Caesarius' brother was St. Gregory of Nazianzen, a close friend of St. Basil. Besides being a saint, Gregory is an important writer from the early Church. His books are still read today.
Both Caesarius and Gregory received an excellent education. But while Gregory wanted to be a priest, Caesarius wanted to be a medical doctor. Both went to the schools that would help them carry out their goals.
Caesarius completed his studies in medicine at Constantinople. He soon became a well-known and trusted doctor. In fact, Emperor Constantius, who lived in Constantinople, wanted Caesarius to be his personal physician. Caesarius thanked the emperor but gently refused. He wanted to go back to Nazianzen, his home city.
Some time later, however, Caesarius was again called to serve the emperor at Constantinople. This time the emperor was Julian the apostate. An apostate was someone who gave up his Christian faith and Julian was against the Christians.
But he was willing to excuse Caesarius, since he was such a good doctor. Julian tried to charm the doctor into giving up his faith. Caesarius was offered high positions, bribes and many good things if he did. Caesarius' father and brother advised him not to accept the offers. They asked him to return home to practice medicine instead.
In 368, Caesarius was almost killed in an earthquake. He escaped unharmed but was badly shaken by the incident. He felt that God was telling him to live a life of prayer away from the noise and flattery of the court.
Caesarius gave away all his belongings to the poor and began to live a quiet, prayerful life. One year later St. Caesarius died and at his funeral the sermon was preached by his brother, St. Gregory.

===

Assigned task 1 ▸
In the Caesarius passage, where did Caesarius complete his studies in medicine?
Assigned task 2 ▸
Who are all the people mentioned by name in the Caesarius passage?

===

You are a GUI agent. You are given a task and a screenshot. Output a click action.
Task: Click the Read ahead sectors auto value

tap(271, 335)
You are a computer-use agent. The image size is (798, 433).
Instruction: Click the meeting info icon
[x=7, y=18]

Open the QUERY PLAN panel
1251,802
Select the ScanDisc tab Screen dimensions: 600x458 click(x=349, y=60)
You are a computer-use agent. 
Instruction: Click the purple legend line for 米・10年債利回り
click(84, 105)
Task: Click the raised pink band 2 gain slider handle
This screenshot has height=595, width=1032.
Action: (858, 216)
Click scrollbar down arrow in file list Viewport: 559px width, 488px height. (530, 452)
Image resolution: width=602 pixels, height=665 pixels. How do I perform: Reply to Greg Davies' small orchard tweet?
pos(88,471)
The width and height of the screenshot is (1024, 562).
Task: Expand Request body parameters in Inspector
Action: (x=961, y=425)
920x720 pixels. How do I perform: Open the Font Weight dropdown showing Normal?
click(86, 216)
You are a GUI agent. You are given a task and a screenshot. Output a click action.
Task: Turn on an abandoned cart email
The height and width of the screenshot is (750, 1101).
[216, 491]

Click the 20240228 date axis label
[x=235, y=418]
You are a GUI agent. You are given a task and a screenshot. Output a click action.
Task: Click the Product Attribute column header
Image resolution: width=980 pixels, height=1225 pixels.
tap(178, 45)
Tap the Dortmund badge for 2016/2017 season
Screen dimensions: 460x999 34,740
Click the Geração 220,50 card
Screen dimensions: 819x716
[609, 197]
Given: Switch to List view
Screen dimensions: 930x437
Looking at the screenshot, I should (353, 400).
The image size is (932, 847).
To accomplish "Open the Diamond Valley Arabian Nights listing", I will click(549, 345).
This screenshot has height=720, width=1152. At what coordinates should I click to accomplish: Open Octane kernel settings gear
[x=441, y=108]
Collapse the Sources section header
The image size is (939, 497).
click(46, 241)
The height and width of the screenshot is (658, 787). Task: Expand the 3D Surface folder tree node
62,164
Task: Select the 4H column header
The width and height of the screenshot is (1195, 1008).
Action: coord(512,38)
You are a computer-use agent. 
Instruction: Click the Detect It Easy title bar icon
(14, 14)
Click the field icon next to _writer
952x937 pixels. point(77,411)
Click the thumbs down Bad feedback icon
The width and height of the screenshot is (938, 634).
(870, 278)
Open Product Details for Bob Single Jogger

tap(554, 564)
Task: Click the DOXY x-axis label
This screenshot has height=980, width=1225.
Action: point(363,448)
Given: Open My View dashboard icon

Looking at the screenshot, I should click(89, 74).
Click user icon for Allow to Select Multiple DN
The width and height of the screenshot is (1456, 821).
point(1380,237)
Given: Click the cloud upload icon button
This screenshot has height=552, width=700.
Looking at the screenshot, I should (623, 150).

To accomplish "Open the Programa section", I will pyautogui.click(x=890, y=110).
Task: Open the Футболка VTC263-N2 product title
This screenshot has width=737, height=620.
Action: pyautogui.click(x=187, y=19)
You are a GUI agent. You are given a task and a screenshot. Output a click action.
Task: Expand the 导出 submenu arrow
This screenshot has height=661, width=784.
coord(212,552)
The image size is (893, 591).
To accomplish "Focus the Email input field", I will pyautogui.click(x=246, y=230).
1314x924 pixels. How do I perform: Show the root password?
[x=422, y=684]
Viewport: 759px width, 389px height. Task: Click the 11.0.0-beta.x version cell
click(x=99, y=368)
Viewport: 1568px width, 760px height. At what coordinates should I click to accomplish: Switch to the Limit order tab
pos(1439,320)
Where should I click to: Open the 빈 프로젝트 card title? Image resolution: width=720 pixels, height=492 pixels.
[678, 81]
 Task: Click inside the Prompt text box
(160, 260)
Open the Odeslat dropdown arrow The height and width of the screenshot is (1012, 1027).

===

Written solution 1 ▸
At Constantinople.

Written solution 2 ▸
Caesarius, St. Gregory of Nazianzen, St. Basil, Emperor Constantius, Julian the apostate